The Police Department contacted a person who described an encounter with a demonstrator on social media, according to the police chief. She did not name the person, who she said did not want to pursue the matter. But video of his encounter captured by multiple media outlets has been reviewed, she said.

It’s unclear what encounter Deck-Brown is referring to, but the dozen or so members of the protest group Blue Igloo livestreamed their walk through downtown, including a visit to a Subway restaurant.

Once inside the Subway, the person filming the walk asks the employees for permission to order and eat inside.

“You guys cool with us being in here?” the man asks. “We don’t want to make it look like we’re threatening or intimidating anyone. That’s why we ask.”

The employee asked them to eat outside the shop. Several protesters ate their sandwiches inside.

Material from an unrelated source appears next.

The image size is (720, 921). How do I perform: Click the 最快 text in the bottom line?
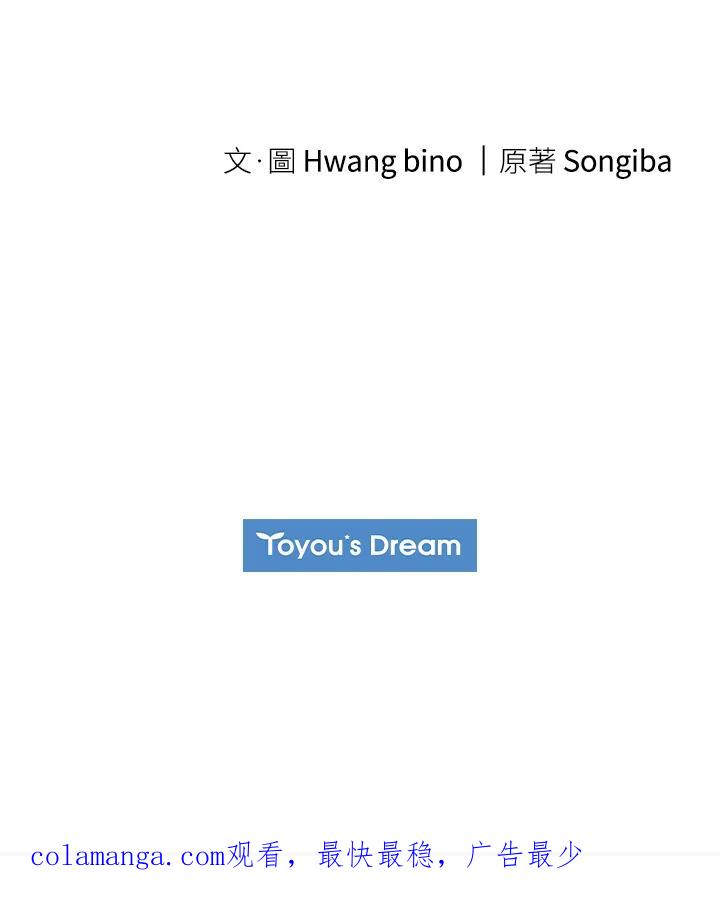345,856

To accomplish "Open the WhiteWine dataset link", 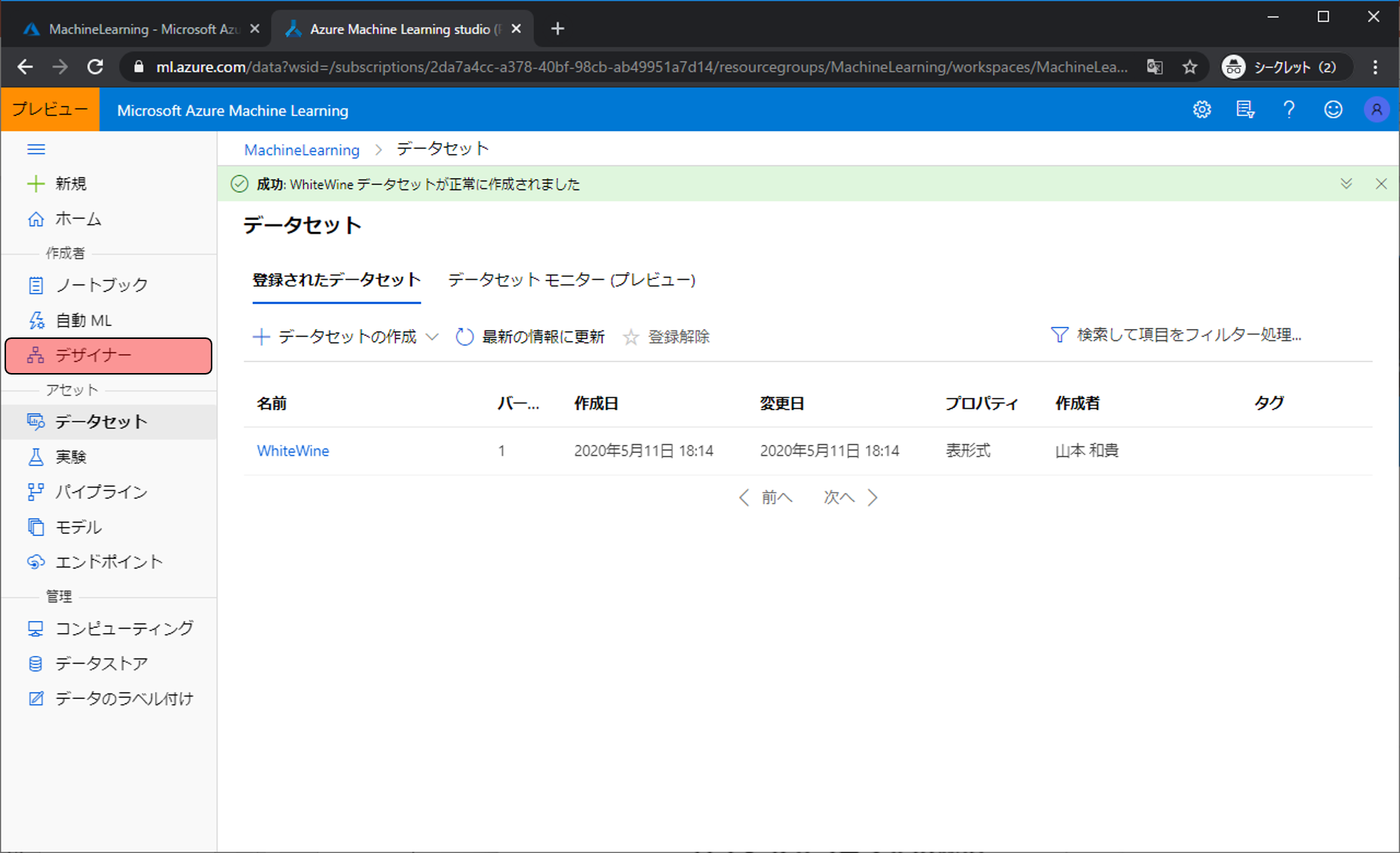I will (293, 451).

“I ain’t hungry, but I appreciate you guys being open,” the person holding the camera says before exiting.

Under North Carolina’s executive order, restaurants are not allowed to have dine-in seating and can only serve food for takeout or curbside to-go orders.

They left and continued walking through downtown around the Capitol, the Legislature and the Executive Mansion.

They came upon a man dressed in a Batman costume holding a sign that said, “Guns killed my parents.” The group invited the man to join, and he declined. The group continued on after that.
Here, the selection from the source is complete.